O Brasil, país com grandes atributos naturais, possui uma cultura que alimenta a agressão contra a natureza. Trata-se de uma contradição tão grande quanto o fenômeno da desigualdade social, uma vez que nosso país, apesar da crise econômica que vive hoje, ainda figura entre os países mais ricos do mundo, possuindo taxas de pobreza alarmantes.
A natureza exuberante presente no Brasil constitui marca nacional enaltecida em símbolos como a bandeira nacional, o hino nacional e o brasão da república, mas a disposição para proteger e preservar estas riquezas naturais é visivelmente tênue. Não somos ecologicamente alfabetizados, chegando até a nos orgulhar de nossa aversão contra a natureza, nos esforçando, inclusive, para a sua depredação e aniquilamento.
Assimilamos com facilidade a oposição entre cultura e natureza, configurada no século XVIII, com a irrupção da revolução industrial. Com esta concepção, o ser humano não somente se divorciou da natureza, mas se virou contra ela, produzindo tecnologias ecologicamente agressivas e mortíferas. A entrada do capitalismo no território nacional aprofundou esta dinâmica ao fazer da depredação e da exploração irresponsável formas de lucro, para enriquecer as elites nacionais e internacionais.
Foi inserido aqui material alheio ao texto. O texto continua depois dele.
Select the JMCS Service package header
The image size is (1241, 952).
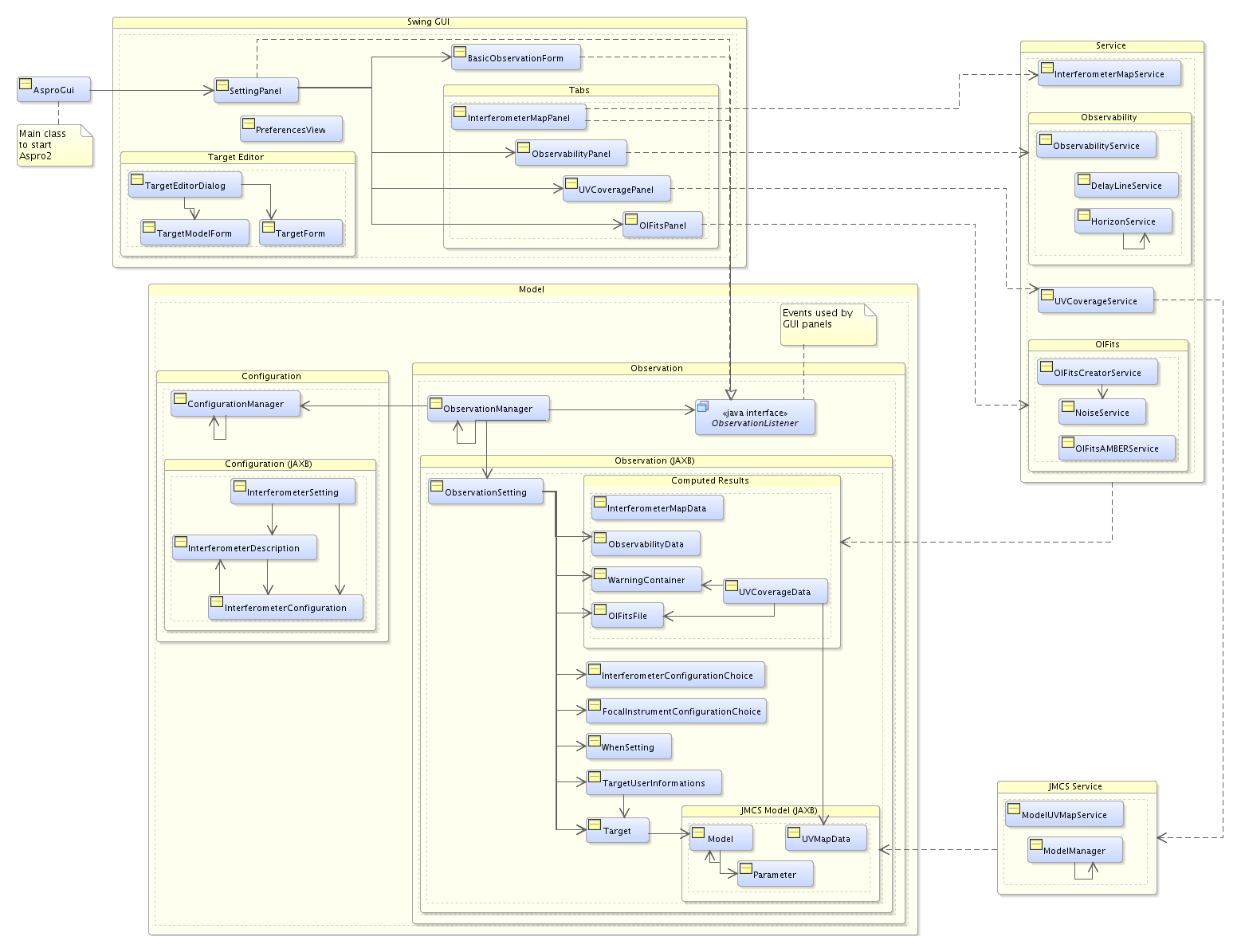pos(1075,787)
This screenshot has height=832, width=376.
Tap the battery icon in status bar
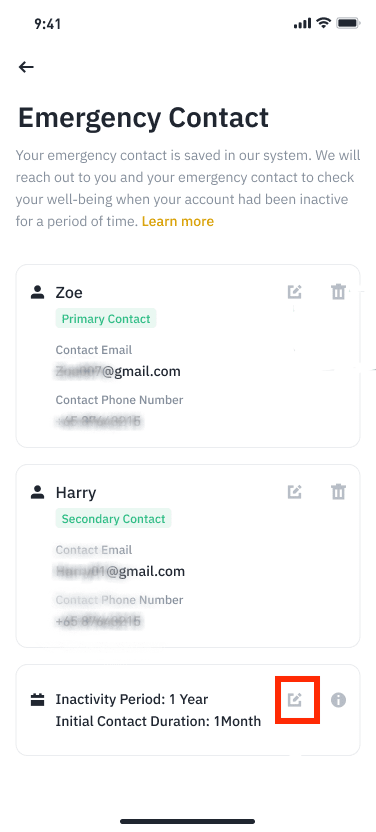[348, 23]
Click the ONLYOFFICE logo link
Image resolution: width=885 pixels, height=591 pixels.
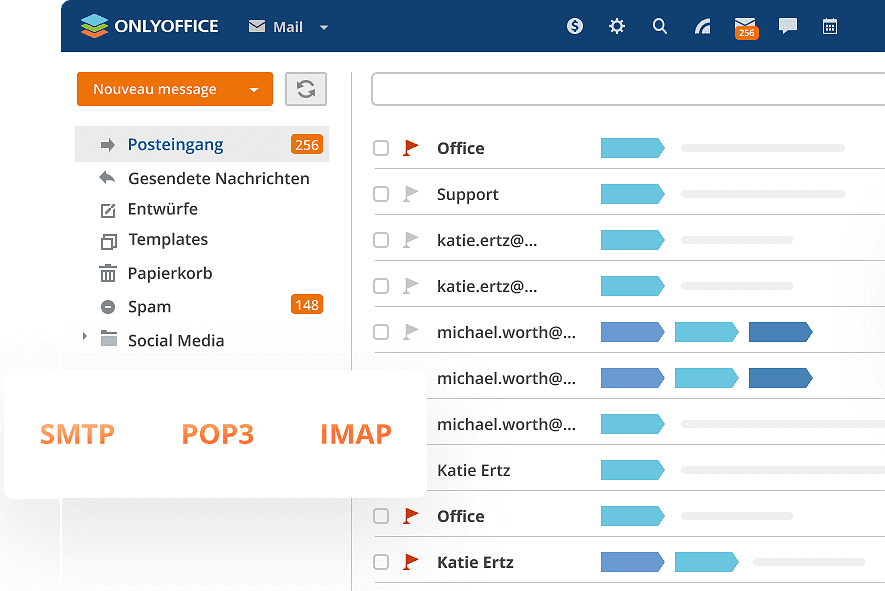point(149,26)
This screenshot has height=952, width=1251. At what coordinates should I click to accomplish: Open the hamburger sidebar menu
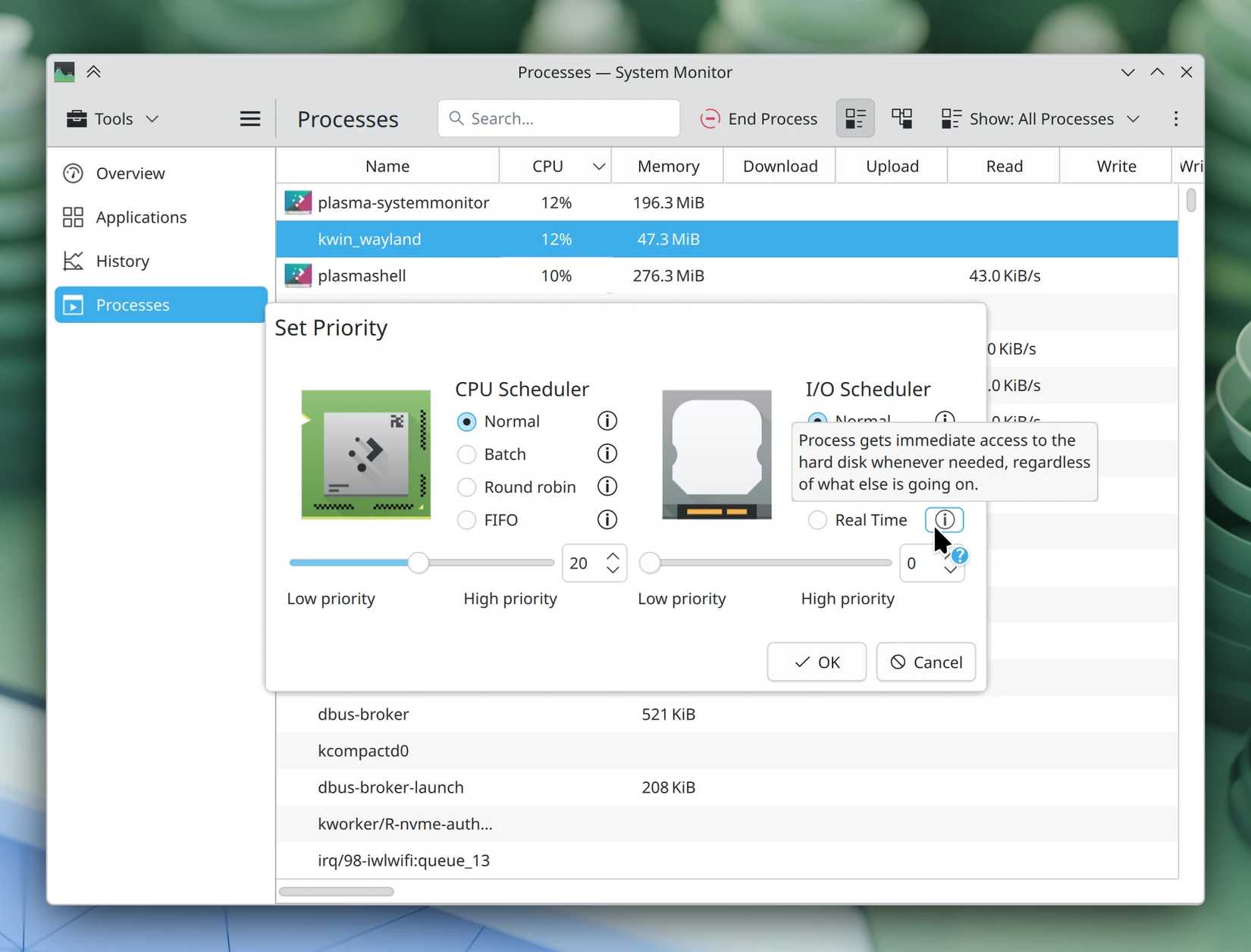click(x=249, y=118)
Os modos de vida adaptados à natureza são perseguidos e tomados como empecilhos da modernidade e do desenvolvimento. Comunidades tradicionais de indígenas, ribeirinhas e camponesas, que elaboram suas culturas em diálogo respeitoso com a natureza são consideradas inimigas a serem dizimadas. Os movimentos sociais e lideranças que defendem a natureza são comumente perseguidos e assassinados, com a mais completa conivência e omissão da justiça oficial.
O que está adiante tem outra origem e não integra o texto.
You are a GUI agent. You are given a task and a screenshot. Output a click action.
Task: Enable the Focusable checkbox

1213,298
O atual governo federal reforça esta atitude na medida em que busca anistiar grileiros, incentivar invasão de terras indígenas e estimular as queimadas e o desmatamento. Além disso, o tal governo reduz investimos de projetos que incidem nas mudanças climáticas, na preservação da biodiversidade e na qualidade ambiental, trabalhando para desestruturar organismos de fiscalização na Amazônia e em todo o Brasil. Assim, ele dá sinal aos grandes destruidores (agronegociantes, latifundiários, mineradoras e garimpeiros ilegais), indicando que podem avançar nos seus intuitos ecocidas.
Tal desprezo pela natureza só pode ser comparado ao desprezo orientado contra as populações mais vulneráveis. Trata-se da aporofobia, o ódio ao pobre, ao fraco, ao necessitado, que gera violência e aprofunda a desigualdade social. É fácil concluir que tais aversões são fenômenos estreitamente relacionados. Não é por acaso que o Papa Francisco assegurou que não há uma crise social e outra ambiental. Para ele, existe uma única e complexa crise socioambiental (Francisco, 2015).
Mesmo em contexto desfavorável é necessário resistir, fazer parcerias e unir forças contra esta cultura da morte, que se materializa em grupos bem definidos dentro e fora do Brasil. Que as forças e energias que fluem e mantêm a vida se articulem e se sintonizem com os defensores da natureza, formando uma teia de proteção abrangente e atuante. Talvez assim possamos ver um dia a vida prevalecer sobre as suas ameaças.